Klein argues that these policies work against the interests of the majority because they transfer wealth and power from the people to the global corporate elite, thus why elites need to implement these policies of in times of shock following disaster.
The book traces the origins of the ‘shock doctrine’ back fifty years, to the University of Chicago under Milton Friedman and follows the application of these ideas through contemporary history, showing in detail how the neo-liberal agenda has been pushed through in several countries following shocks
Some of the events Klein covers include –
Pinochet’s coup in Chile in 1973,
The Falklands War in 1982,
The Tiananmen Square Massacre in 1989,
the collapse of the Soviet Union in 1991,
the Asian Financial crisis in 1997
The war in Iraq 2003
Hurricane Katrina 2006
All of the above are cases where the Corporate Elite, often in conjunction with the US government and oppressive regimes in some of the countries above have sought to profit out of times of disaster. Most of feel sympathy for people at such times – neo-liberalists see opportunity.
Once again, for me, the most important argument Klein makes is that Neo-Liberalists require situations of Shock to push through their policies of privatisation, deregulation and cut backs to public spending because the majority of people would not accept such policies because they mean a transfer of wealth and power to corporate elites.
Towards the end of the book, Klein talks about an extremely worrying trend in the USA – which is the privatisation of war and security – both of which are used in times of disaster – and we now have a situation where Capitalism benefits from disaster.

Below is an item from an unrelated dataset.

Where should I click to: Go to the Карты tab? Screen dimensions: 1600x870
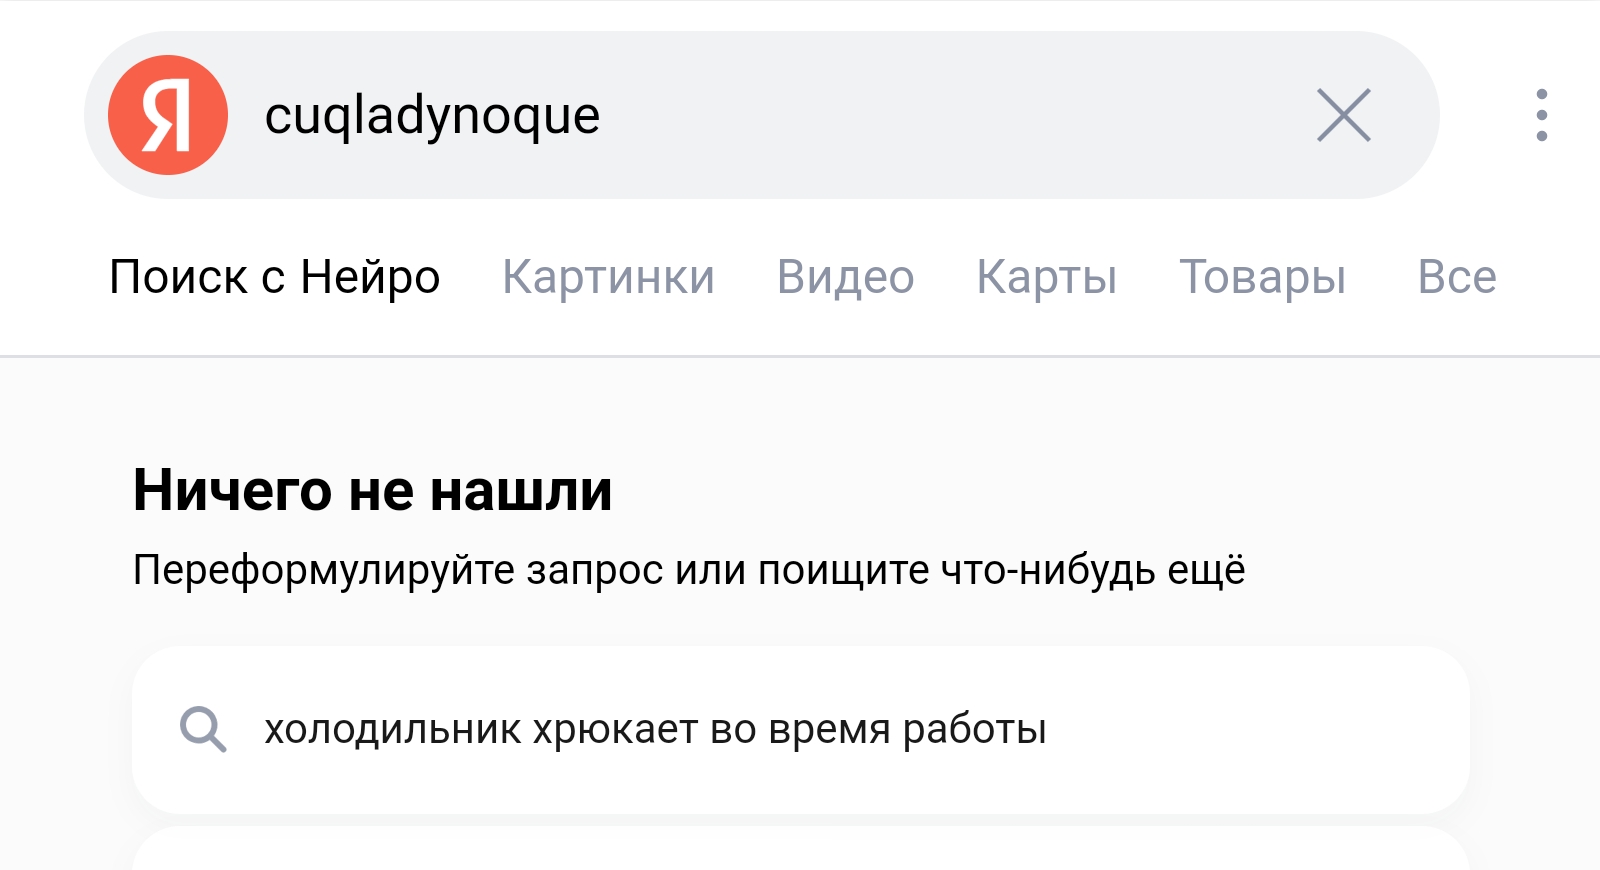pyautogui.click(x=1046, y=277)
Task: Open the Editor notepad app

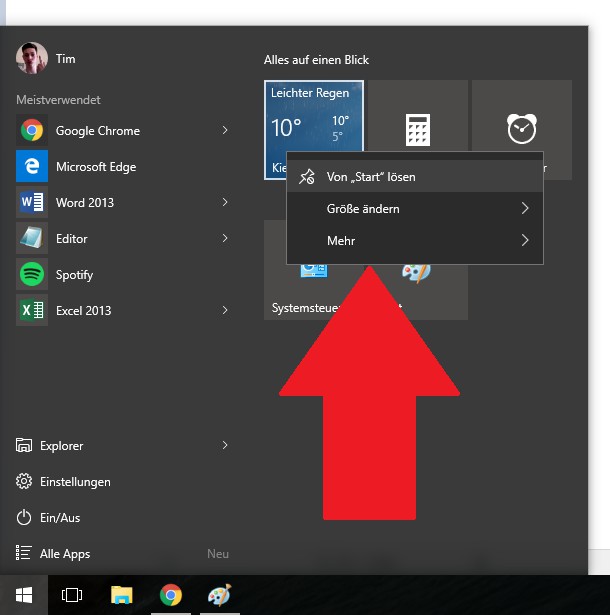Action: tap(71, 239)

All in all this is an excellent book highlighting the links between advanced capitalism and growing human misery – as Klein says, you should read it and make yourself shock resistant.
NB – SOME MIGHT ARGUE THIS IS NOW GOING ON IN THE UNITED KINGDOM – WE ARE GOING THROUGH AN ‘ECONOMIC CRSIS’ (IN SHOCK) AND SO MILLIONNAIRE TORIES ARE NOW CUTTING PUBLIC SPENDING AND OUTSOURCING MORE AND MORE OF OUR PUBLIC SERVICES TO THE PRIVATE SECTOR!
Neo- liberalism is an economic and political ideology that believes state control over the economy is undesirable and seeks to transfer control of the economy from the state to the private sector. It gained popularity amongst politicians and influential economists following the economic crisis of the late 1970s. It involves three main policies –
Deregulation – Nation States placing less restraint on private industry. In practise this means fewer laws that restrict companies making a profit – making it easier for companies to fire workers, pay them less, and allowing them to pollute.
Privatisation – where possible public services such as transport and education should be handed over to private interests for them to run for a profit.
Cut backs in public spending – taxes should be low and so investment in public services would be cut back.